* _Task brief_
Copy out the material that begins with the line containing "Click the logout" and ends with the line containing "pos(10,157)", keeping both of those lines and everything between them unchanged.

* _Dataset content_
— Begin —

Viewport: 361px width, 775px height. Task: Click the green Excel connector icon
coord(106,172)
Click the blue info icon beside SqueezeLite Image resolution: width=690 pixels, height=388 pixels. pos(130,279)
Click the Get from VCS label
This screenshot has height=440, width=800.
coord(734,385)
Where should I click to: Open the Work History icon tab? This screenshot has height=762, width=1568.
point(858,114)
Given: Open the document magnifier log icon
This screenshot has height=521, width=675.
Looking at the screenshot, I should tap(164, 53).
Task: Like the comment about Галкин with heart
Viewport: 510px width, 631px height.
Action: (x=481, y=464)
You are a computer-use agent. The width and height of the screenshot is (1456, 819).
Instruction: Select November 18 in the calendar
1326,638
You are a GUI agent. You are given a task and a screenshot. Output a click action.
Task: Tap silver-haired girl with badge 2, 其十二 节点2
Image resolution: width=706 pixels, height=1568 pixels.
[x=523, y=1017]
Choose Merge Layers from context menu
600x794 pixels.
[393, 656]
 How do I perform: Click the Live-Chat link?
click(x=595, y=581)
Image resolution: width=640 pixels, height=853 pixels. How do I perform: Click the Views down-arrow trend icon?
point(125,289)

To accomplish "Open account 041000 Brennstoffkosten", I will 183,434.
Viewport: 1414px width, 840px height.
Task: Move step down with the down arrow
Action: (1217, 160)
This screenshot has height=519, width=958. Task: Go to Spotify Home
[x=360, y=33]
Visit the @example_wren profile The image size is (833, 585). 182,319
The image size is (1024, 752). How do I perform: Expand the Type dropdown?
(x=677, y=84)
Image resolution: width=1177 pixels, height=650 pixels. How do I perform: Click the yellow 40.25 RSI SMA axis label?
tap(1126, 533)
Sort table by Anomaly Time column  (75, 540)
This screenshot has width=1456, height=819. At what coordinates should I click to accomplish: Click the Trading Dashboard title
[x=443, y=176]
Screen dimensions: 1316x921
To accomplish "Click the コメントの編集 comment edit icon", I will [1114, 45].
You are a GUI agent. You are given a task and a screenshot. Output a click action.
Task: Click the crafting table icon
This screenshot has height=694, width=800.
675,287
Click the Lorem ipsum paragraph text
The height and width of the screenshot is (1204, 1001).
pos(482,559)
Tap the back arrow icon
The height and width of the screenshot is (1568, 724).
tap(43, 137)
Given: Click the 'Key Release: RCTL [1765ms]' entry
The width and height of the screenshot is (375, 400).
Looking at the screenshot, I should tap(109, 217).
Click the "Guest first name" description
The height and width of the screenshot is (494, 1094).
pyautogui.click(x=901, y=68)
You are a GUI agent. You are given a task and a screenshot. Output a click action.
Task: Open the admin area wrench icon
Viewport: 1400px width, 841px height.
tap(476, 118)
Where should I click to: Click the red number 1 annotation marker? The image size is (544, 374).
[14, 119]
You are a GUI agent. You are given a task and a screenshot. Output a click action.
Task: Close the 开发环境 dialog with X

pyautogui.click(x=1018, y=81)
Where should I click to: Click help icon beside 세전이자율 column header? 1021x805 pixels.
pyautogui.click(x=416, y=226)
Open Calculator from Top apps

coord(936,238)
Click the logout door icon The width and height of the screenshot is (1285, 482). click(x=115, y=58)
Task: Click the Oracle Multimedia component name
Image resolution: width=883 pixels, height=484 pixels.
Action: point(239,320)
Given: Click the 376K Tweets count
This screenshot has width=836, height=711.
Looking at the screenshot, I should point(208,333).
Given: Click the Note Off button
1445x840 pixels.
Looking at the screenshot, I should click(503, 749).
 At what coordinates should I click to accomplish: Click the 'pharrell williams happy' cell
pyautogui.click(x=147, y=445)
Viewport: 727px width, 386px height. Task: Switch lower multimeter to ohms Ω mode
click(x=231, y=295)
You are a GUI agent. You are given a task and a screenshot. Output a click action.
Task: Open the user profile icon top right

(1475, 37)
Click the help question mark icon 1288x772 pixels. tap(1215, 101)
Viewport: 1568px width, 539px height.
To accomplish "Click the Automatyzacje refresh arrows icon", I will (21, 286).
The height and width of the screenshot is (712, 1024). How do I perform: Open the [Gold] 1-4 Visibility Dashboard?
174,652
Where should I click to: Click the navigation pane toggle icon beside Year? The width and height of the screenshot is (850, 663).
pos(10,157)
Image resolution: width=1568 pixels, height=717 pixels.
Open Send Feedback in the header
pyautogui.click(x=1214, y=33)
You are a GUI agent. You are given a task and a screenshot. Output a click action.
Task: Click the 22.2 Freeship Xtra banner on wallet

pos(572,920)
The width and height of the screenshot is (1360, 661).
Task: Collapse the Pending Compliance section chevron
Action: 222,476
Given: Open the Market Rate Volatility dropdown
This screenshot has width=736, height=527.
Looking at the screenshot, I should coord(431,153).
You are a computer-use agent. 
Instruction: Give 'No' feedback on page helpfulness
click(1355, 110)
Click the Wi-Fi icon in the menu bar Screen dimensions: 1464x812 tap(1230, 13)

— End —

* _Problem solution_
Click the logout door icon The width and height of the screenshot is (1285, 482). click(x=115, y=58)
Task: Click the Oracle Multimedia component name
Image resolution: width=883 pixels, height=484 pixels.
Action: point(239,320)
Given: Click the 376K Tweets count
This screenshot has width=836, height=711.
Looking at the screenshot, I should point(208,333).
Given: Click the Note Off button
1445x840 pixels.
Looking at the screenshot, I should click(503, 749).
 At what coordinates should I click to accomplish: Click the 'pharrell williams happy' cell
pyautogui.click(x=147, y=445)
Viewport: 727px width, 386px height. Task: Switch lower multimeter to ohms Ω mode
click(x=231, y=295)
You are a GUI agent. You are given a task and a screenshot. Output a click action.
Task: Open the user profile icon top right

(1475, 37)
Click the help question mark icon 1288x772 pixels. tap(1215, 101)
Viewport: 1568px width, 539px height.
To accomplish "Click the Automatyzacje refresh arrows icon", I will (21, 286).
The height and width of the screenshot is (712, 1024). How do I perform: Open the [Gold] 1-4 Visibility Dashboard?
174,652
Where should I click to: Click the navigation pane toggle icon beside Year? The width and height of the screenshot is (850, 663).
pos(10,157)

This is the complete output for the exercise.